I have the following code in cuda_computation.cu
#include <iostream>
#include <stdio.h>
#include <cuda.h>
#include <assert.h>
void checkCUDAError(const char *msg);
__global__ void euclid_kernel(float *x, float* y, float* f)
{
int idx = blockIdx.x*blockDim.x + threadIdx.x;
int i = blockIdx.x;
int j = threadIdx.x;
f[idx] = sqrt((x[i]-x[j])*(x[i]-x[j]) + (y[i]-y[j])*(y[i]-y[j]));
}
int main()
{
float *xh;
float *yh;
float *fh;
float *xd;
float *yd;
float *fd;
size_t n = 256;
size_t numBlocks = n;
size_t numThreadsPerBlock = n;
size_t memSize = numBlocks * numThreadsPerBlock * sizeof(float);
xh = (float *) malloc(n * sizeof(float));
yh = (float *) malloc(n * sizeof(float));
fh = (float *) malloc(memSize);
for(int ii(0); ii!=n; ++ii)
{
xh[ii] = ii;
yh[ii] = ii;
}
cudaMalloc( (void **) &xd, n * sizeof(float) );
cudaMalloc( (void **) &yd, n * sizeof(float) );
cudaMalloc( (void **) &fd, memSize );
for(int run(0); run!=10000; ++run)
{
//change value to avoid optimizations
xh[0] = ((float)run)/10000.0;
cudaMemcpy( xd, xh, n * sizeof(float), cudaMemcpyHostToDevice );
checkCUDAError("cudaMemcpy");
cudaMemcpy( yd, yh, n * sizeof(float), cudaMemcpyHostToDevice );
checkCUDAError("cudaMemcpy");
dim3 dimGrid(numBlocks);
dim3 dimBlock(numThreadsPerBlock);
euclid_kernel<<< dimGrid, dimBlock >>>( xd, yd, fd );
cudaThreadSynchronize();
checkCUDAError("kernel execution");
cudaMemcpy( fh, fd, memSize, cudaMemcpyDeviceToHost );
checkCUDAError("cudaMemcpy");
}
cudaFree(xd);
cudaFree(yd);
cudaFree(fd);
free(xh);
free(yh);
free(fh);
return 0;
}
void checkCUDAError(const char *msg)
{
cudaError_t err = cudaGetLastError();
if( cudaSuccess != err)
{
fprintf(stderr, "Cuda error: %s: %s.\n", msg, cudaGetErrorString( err) );
exit(-1);
}
}
It takes about 6″ to run on an FX QUADRO 380, while the corresponding serial version using just one i7-870 core takes just about 3″. Do I miss something? Is the code under optimised in some ways? Or is it just expected behaviour that for simple calculations (like this all-pairs Euclidean distance) the overhead needed to move memory exceeds the computational gain?

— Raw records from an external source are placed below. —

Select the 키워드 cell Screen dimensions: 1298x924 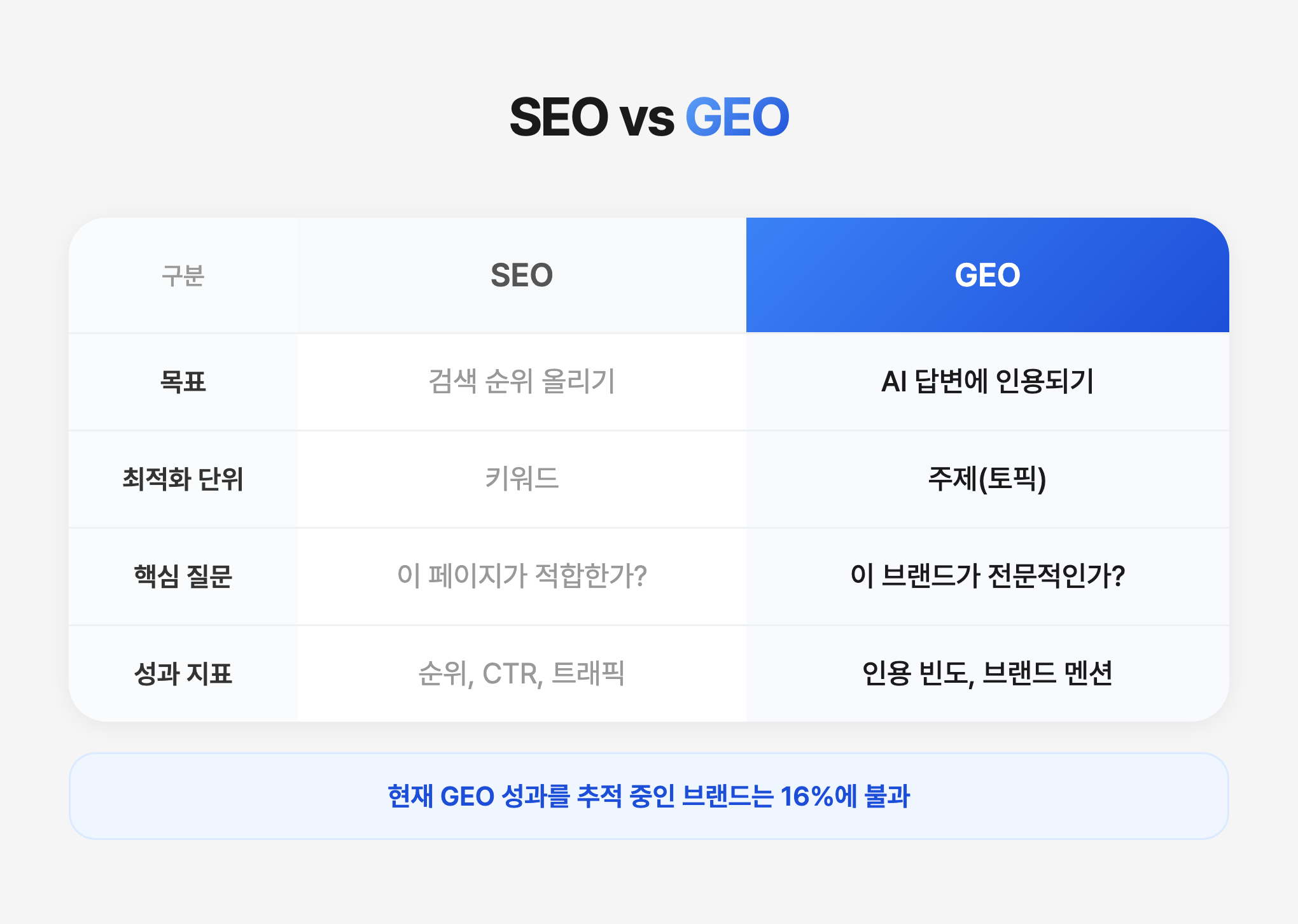(x=522, y=479)

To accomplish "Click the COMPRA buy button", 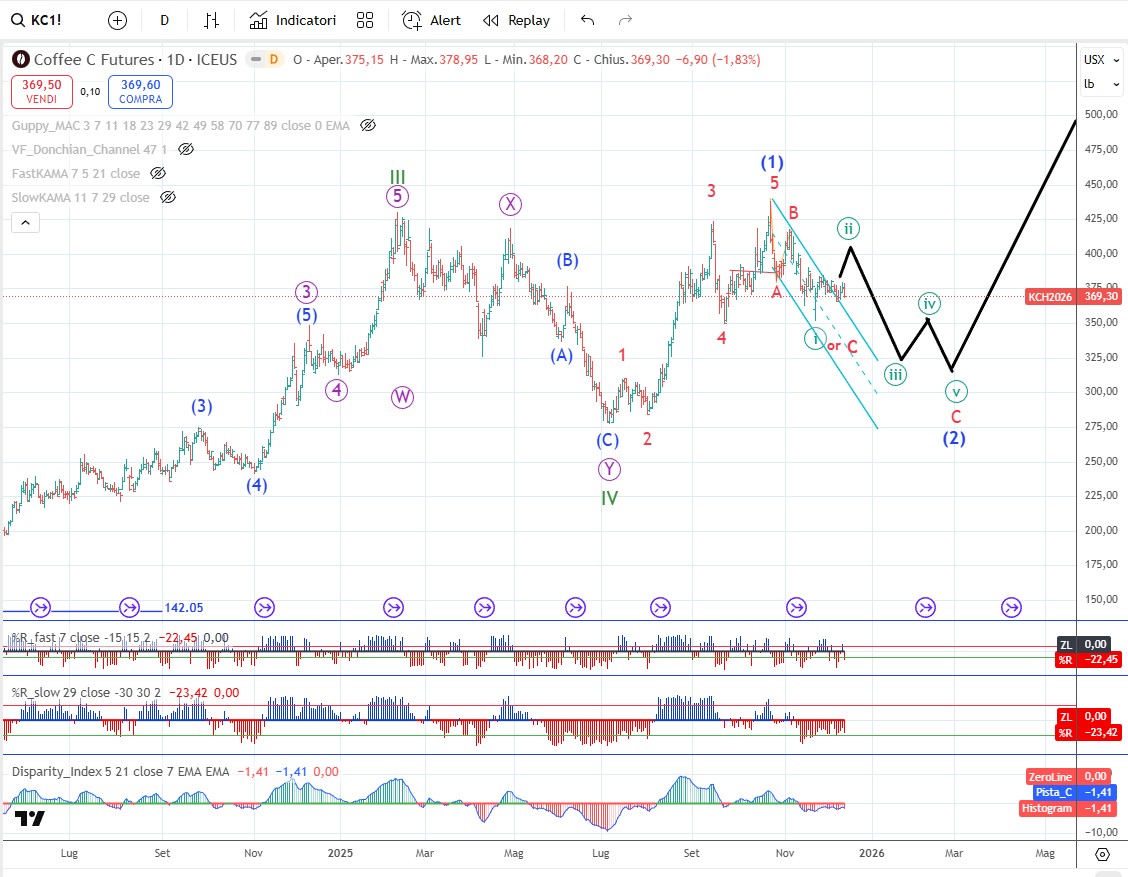I will [140, 92].
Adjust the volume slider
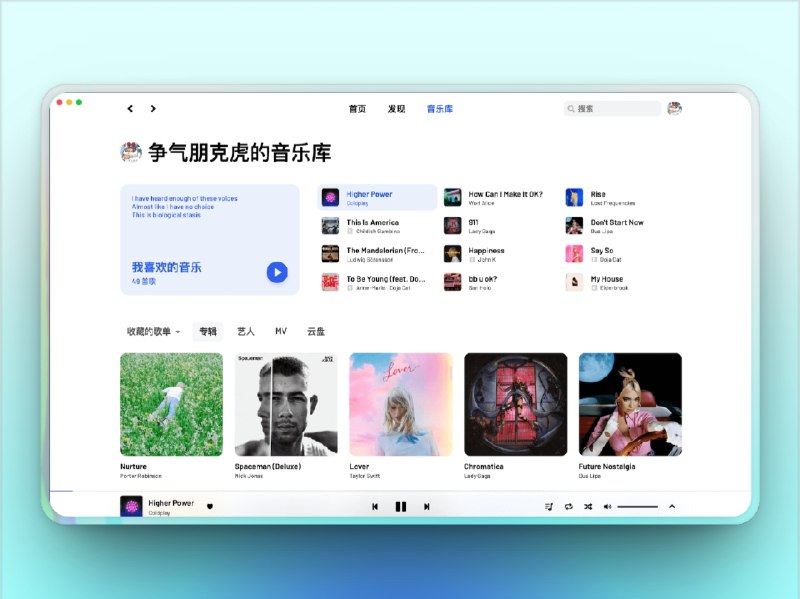 pyautogui.click(x=638, y=506)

I think you are being killed by the time to move the data.
Especially since you are calling the CUDA kernel with individual values, it might be quicker to upload a large set of values as a 1D array and operate on them.
Also sqrt isn’t done in HW on Cuda (at least not on my GPU) whereas the CPU has optimized FPU HW for this and is probably 10x faster than the GPU, and for a small job like this is probably keeping all the results in cache between the timign runs.